CANCER et chromothripsie : Comment les chromosomes brisés font de la résistance
Ces scientifiques de l’Université de Californie -San Diego décryptent le phénomène de chromothripsie, une sorte de cataclysme mutationnel qui implique un réarrangement massif du génome cellulaire qui en fin de compte favorise la croissance des cellules cancéreuses. Ces travaux, présentés dans la revue Nature montrent comment cette réorganisation des génomes et de l'ADN extra-chromosomique aide les cellules mutées non seulement à échapper au traitement, mais à devenir encore plus agressives.
Ce phénomène connu sous le nom de « chromothripsie » caractérisé par une rupture des chromosomes (flèches bleues sur schéma) et une circulation d'ADN extra-chromosomique (ADNc) (flèches orange), contribue à expliquer l’évolution complexe du cancer qui, contrairement à certaines maladies, est une « cible mouvante », en perpétuelle transformation pour résister au traitement. Le réarrangement génomique est une caractéristique clé de nombreux cancers, qui permet ainsi aux cellules mutées de se développer plus rapidement et d’échapper aux thérapies anticancéreuses.
« Ces réarrangements génomiques peuvent se produire en une étape »,
expliquent les auteurs, Ofer Shoshani, chercheur postdoctoral et le Pr Don Cleveland, professeur de médecine, de neurosciences et de médecine cellulaire et moléculaire à l'UC San Diego : « Pendant la chromothripsie, un chromosome d'une cellule est brisé en plusieurs morceaux, des centaines dans certains cas, suivi d'un réassemblage dans un ordre mélangé.
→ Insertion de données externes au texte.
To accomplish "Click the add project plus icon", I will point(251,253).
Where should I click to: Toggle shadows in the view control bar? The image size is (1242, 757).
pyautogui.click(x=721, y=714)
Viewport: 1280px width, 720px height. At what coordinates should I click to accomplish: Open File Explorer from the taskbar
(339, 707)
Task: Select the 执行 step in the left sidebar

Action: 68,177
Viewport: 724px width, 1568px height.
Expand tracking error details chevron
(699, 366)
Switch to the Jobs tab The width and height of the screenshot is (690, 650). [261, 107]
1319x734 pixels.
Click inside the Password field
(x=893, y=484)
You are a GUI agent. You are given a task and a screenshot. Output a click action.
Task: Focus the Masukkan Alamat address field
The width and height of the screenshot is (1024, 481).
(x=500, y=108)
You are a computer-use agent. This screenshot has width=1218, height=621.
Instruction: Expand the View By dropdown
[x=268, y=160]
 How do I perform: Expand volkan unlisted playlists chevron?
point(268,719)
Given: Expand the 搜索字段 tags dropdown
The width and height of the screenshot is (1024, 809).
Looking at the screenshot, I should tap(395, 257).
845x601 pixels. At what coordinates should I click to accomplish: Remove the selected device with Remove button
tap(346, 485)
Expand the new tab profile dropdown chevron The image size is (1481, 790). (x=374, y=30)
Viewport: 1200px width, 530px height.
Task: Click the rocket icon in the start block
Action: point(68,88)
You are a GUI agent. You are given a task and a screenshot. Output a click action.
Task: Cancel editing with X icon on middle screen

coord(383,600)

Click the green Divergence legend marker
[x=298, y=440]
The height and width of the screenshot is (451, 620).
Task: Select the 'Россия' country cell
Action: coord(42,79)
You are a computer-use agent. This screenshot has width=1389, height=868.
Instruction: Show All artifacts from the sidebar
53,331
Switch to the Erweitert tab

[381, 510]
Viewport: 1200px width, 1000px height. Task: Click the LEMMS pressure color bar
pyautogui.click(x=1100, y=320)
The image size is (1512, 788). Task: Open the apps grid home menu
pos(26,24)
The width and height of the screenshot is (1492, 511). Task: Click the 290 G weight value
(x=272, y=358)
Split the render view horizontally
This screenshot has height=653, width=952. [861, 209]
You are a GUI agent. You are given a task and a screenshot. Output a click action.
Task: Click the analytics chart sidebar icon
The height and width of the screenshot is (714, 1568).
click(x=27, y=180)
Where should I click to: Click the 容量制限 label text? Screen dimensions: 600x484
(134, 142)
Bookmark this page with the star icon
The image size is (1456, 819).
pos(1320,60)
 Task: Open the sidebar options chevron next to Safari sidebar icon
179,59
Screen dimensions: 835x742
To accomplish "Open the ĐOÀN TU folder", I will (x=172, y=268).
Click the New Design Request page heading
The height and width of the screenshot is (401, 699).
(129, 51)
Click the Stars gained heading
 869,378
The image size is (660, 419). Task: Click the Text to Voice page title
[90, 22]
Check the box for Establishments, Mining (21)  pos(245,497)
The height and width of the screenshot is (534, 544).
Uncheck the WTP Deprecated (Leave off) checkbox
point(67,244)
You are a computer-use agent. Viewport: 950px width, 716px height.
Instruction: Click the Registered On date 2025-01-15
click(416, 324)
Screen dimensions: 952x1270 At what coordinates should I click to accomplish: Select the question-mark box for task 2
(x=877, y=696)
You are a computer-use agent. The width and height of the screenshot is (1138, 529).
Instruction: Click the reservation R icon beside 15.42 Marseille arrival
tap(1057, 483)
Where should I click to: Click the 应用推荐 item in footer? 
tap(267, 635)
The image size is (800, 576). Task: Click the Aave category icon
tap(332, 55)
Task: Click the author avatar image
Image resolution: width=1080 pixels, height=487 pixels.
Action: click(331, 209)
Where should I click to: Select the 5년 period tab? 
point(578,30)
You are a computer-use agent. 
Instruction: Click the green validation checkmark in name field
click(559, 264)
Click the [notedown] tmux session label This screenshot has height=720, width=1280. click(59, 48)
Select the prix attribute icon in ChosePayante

Certains morceaux se perdent tandis que d'autres persistent sous forme d'ADN extra-chromosomique (ADNc). Certains de ces éléments d'ADNc favorisent la croissance des cellules cancéreuses et forment des chromosomes de taille minuscule appelés chromosomes minuscules doubles ». Une récente recherche de la même équipe avait montré que jusqu'à la moitié des cellules cancéreuses de nombreux types de cancers contiennent de l'ADNc porteur de gènes favorisant le cancer (oncogènes).
Ici, les chercheurs observent la structure chromosomique pour décrypter le mécanisme sous-jacent de la résistance au méthotrexate, l'un des principaux médicaments de chimiothérapie. En séquençant l'intégralité des génomes des cellules développant une résistance aux médicaments, ils constatent que les chromosomes se brisent en relâchant des ADNc qui confèrent une résistance aux anticancéreux. L’ADNc amplifié peut ensuite se réintégrer dans les emplacements chromosomiques en réponse aux dommages à l'ADN causés par la chimiothérapie ou la radiothérapie, et les cellules cancéreuses peuvent ainsi devenir plus agressives ou résistantes aux médicaments.
La rupture répétitive de l'ADN est ainsi confirmée comme facteur de résistance aux anticancéreux.
Reconstituer les voies de réparation de l'ADN nécessaires pour réassembler les pièces chromosomiques brisées a déjà permis la conception de combinaisons thérapeutiques capables d’empêcher le développement de la résistance aux médicaments chez les patients cancéreux.